─── Available data

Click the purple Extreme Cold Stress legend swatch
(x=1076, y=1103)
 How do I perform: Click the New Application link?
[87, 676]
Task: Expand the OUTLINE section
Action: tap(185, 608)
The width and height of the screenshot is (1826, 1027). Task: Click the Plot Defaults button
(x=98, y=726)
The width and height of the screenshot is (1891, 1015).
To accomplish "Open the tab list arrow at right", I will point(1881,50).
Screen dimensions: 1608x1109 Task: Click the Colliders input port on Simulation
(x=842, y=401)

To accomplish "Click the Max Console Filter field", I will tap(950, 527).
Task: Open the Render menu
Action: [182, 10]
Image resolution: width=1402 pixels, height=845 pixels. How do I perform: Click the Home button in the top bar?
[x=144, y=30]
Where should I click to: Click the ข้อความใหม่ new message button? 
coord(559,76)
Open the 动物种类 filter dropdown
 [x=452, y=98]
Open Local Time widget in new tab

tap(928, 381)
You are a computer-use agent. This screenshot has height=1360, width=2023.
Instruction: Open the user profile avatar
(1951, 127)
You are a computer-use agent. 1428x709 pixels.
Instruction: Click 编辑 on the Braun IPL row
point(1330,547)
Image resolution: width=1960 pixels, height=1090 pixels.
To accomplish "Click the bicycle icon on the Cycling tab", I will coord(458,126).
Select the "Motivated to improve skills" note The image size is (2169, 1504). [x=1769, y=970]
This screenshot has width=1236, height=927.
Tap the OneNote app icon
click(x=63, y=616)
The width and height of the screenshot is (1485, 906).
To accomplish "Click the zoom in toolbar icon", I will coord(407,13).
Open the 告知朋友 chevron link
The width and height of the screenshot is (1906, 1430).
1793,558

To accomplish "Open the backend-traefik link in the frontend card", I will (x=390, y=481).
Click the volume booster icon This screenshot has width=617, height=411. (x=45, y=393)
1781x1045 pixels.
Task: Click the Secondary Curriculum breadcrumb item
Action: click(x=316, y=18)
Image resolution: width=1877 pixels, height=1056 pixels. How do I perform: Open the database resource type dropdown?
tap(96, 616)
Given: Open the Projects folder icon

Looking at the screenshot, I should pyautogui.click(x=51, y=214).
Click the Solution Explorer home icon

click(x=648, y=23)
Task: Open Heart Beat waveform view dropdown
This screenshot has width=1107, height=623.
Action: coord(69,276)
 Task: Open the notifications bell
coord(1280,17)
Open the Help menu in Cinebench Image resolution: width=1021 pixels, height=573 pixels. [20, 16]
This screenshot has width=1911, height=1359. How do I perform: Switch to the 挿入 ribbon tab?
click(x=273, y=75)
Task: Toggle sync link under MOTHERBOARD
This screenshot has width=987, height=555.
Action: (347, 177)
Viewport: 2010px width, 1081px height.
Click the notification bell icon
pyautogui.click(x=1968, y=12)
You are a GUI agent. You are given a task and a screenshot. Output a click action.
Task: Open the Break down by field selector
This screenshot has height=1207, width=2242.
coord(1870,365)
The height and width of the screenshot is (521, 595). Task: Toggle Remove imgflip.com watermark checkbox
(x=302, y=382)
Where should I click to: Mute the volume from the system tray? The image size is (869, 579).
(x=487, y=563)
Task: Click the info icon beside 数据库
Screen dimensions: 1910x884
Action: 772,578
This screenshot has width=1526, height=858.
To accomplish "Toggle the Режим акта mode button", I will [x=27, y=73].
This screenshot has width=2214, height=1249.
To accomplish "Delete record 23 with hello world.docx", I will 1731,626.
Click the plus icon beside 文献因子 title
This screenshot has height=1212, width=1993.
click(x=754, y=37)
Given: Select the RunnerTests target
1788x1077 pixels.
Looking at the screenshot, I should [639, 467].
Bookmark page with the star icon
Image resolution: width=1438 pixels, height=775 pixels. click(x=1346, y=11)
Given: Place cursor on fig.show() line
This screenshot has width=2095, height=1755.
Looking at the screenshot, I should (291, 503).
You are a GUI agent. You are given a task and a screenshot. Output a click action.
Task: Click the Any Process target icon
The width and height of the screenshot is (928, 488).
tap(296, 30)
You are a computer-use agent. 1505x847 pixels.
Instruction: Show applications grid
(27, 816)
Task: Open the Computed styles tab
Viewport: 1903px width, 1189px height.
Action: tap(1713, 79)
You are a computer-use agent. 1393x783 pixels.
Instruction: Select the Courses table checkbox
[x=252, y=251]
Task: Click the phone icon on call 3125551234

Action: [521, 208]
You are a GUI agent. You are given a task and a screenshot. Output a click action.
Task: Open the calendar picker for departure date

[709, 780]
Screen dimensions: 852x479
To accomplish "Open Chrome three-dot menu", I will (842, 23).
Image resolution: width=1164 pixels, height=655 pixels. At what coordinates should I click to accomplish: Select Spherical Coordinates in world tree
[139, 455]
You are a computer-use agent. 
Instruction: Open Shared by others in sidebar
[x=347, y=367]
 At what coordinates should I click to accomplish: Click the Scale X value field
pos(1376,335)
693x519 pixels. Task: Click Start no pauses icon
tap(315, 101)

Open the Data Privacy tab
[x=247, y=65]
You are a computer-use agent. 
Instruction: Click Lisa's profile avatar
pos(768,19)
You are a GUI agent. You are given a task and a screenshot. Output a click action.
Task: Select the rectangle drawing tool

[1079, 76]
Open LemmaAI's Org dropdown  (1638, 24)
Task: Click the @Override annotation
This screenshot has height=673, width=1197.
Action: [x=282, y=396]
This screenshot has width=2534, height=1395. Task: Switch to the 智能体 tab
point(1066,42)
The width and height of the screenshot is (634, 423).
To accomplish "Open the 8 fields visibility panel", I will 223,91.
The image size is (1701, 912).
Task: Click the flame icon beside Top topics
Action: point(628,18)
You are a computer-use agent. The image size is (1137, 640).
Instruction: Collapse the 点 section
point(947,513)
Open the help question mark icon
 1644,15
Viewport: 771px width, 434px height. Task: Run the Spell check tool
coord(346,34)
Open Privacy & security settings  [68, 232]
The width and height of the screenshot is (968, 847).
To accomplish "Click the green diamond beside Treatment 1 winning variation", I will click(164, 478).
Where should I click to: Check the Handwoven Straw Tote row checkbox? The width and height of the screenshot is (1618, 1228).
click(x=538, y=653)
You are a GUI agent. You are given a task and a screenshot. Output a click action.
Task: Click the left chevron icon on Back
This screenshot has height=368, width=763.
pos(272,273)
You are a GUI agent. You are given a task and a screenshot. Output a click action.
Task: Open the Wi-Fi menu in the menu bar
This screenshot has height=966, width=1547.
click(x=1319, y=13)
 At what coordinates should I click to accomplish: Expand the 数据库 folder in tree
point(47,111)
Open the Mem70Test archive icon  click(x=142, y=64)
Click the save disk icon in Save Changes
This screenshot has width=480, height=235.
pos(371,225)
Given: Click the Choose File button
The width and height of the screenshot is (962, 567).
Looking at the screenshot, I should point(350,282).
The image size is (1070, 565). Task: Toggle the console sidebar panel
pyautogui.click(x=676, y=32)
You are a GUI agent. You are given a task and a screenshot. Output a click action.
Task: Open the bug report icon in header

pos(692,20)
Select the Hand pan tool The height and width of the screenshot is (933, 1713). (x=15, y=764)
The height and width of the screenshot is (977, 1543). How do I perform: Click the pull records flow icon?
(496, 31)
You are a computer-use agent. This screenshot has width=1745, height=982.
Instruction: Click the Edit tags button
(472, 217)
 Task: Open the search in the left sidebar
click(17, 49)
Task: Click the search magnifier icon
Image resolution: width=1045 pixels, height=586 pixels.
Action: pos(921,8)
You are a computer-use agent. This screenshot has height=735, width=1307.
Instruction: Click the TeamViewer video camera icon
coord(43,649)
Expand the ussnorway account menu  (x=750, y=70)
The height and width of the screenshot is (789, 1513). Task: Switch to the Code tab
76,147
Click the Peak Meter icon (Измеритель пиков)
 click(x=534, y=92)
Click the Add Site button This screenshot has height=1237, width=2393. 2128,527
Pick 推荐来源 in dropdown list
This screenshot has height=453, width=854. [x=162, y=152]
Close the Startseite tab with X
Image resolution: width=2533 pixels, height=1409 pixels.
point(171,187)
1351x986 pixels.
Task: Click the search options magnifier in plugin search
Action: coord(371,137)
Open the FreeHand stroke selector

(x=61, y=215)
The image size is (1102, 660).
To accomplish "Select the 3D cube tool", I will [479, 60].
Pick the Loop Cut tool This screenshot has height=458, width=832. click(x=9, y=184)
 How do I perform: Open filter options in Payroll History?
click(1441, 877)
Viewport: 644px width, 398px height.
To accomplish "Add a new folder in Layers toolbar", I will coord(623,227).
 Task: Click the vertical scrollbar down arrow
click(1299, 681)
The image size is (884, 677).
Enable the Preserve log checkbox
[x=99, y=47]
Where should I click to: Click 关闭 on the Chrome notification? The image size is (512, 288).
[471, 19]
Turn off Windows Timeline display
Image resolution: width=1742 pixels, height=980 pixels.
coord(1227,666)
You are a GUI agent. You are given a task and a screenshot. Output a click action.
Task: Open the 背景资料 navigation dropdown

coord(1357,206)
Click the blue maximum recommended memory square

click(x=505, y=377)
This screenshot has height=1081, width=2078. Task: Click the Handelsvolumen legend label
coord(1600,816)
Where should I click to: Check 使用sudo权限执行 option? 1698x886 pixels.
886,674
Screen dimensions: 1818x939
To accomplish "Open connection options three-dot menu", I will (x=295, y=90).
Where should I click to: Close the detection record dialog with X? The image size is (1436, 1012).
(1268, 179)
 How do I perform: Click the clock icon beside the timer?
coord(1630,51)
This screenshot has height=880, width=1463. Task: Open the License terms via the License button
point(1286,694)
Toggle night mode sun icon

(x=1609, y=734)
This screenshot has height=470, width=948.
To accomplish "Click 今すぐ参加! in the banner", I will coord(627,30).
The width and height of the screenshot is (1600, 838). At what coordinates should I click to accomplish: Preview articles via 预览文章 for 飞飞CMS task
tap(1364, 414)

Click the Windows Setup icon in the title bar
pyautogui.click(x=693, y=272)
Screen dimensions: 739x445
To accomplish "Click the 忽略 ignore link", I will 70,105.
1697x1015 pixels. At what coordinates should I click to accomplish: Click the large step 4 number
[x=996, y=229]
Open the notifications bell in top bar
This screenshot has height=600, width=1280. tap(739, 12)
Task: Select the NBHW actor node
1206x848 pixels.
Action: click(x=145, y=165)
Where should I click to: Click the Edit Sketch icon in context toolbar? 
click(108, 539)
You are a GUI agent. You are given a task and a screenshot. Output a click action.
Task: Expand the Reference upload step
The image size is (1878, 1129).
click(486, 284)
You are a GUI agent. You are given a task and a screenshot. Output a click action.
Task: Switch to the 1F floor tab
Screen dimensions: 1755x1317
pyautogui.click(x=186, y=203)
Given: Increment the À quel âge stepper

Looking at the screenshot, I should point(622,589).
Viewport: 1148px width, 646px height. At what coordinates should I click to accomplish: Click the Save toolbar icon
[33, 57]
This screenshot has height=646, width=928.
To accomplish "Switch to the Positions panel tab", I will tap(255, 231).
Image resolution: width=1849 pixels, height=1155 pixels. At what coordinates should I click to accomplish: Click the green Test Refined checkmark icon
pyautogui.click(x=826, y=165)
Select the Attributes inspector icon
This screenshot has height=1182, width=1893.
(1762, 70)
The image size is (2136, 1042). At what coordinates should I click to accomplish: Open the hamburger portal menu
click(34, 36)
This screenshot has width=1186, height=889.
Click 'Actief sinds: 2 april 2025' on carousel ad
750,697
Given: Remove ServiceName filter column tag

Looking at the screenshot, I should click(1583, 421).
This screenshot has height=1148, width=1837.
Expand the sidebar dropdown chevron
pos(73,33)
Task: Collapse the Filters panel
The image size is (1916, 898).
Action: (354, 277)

──────

What you are asked to do: In how many lines of the listing does the word "target" appear? Give the number and no other words.

Output: 2